WHAT IS REQUIRED:
Below are some entries. Return exactly the lines from the one with "Open the playback resolution dropdown 1/2" through the final line, leaving out any pictures.

[Collected data]
§ §

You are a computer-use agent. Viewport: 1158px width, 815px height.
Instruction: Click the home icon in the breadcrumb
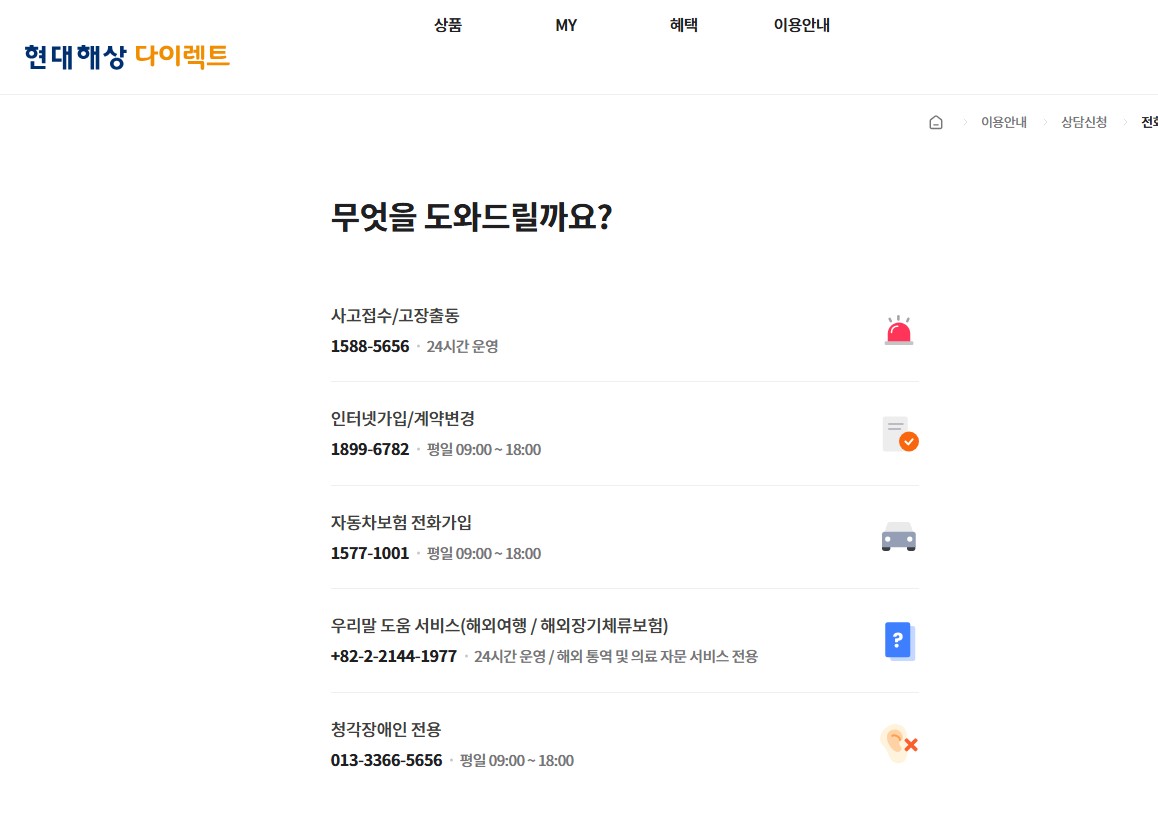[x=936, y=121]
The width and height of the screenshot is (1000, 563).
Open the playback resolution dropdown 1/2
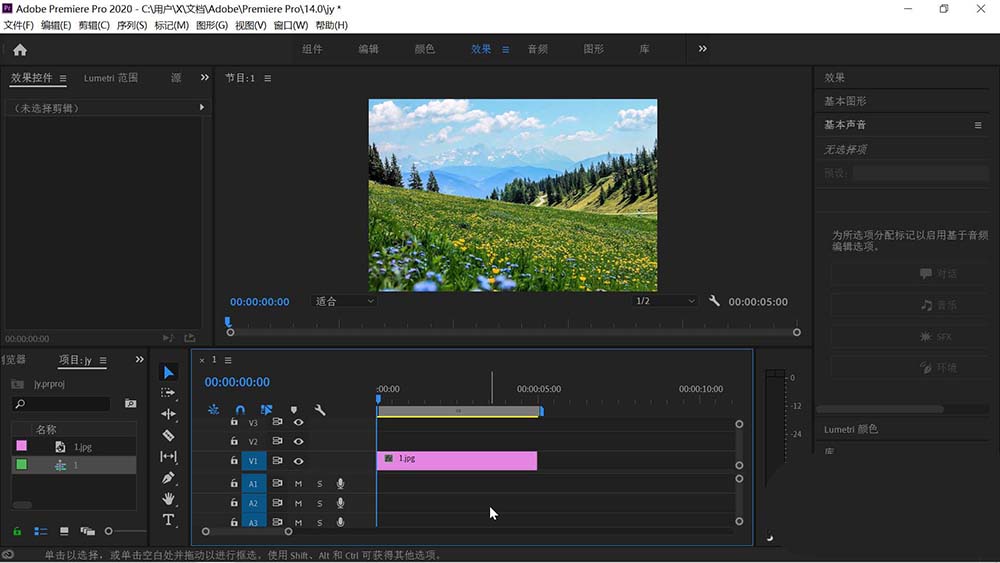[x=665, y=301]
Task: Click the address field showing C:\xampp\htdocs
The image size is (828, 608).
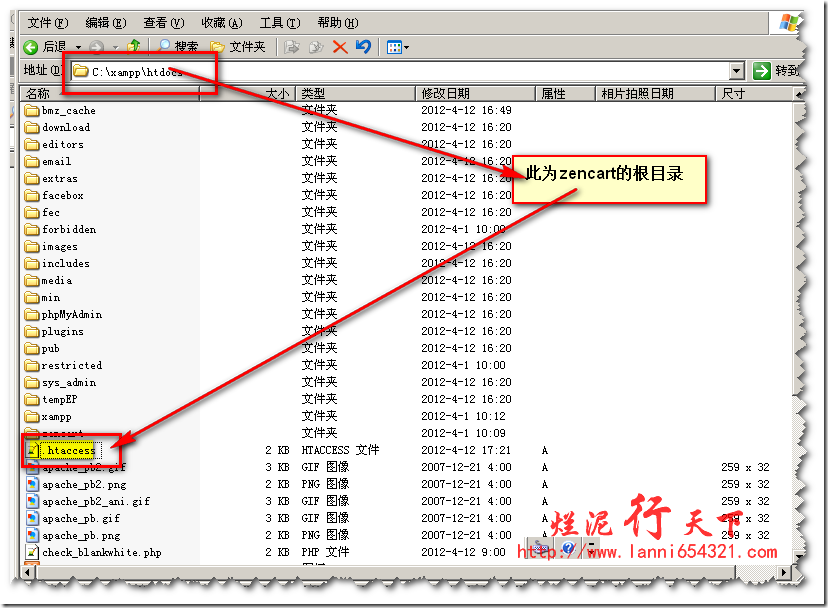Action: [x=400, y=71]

§ §

ANSWER SECTION:
Open the playback resolution dropdown 1/2
[x=665, y=301]
Task: Click the address field showing C:\xampp\htdocs
The image size is (828, 608).
Action: [x=400, y=71]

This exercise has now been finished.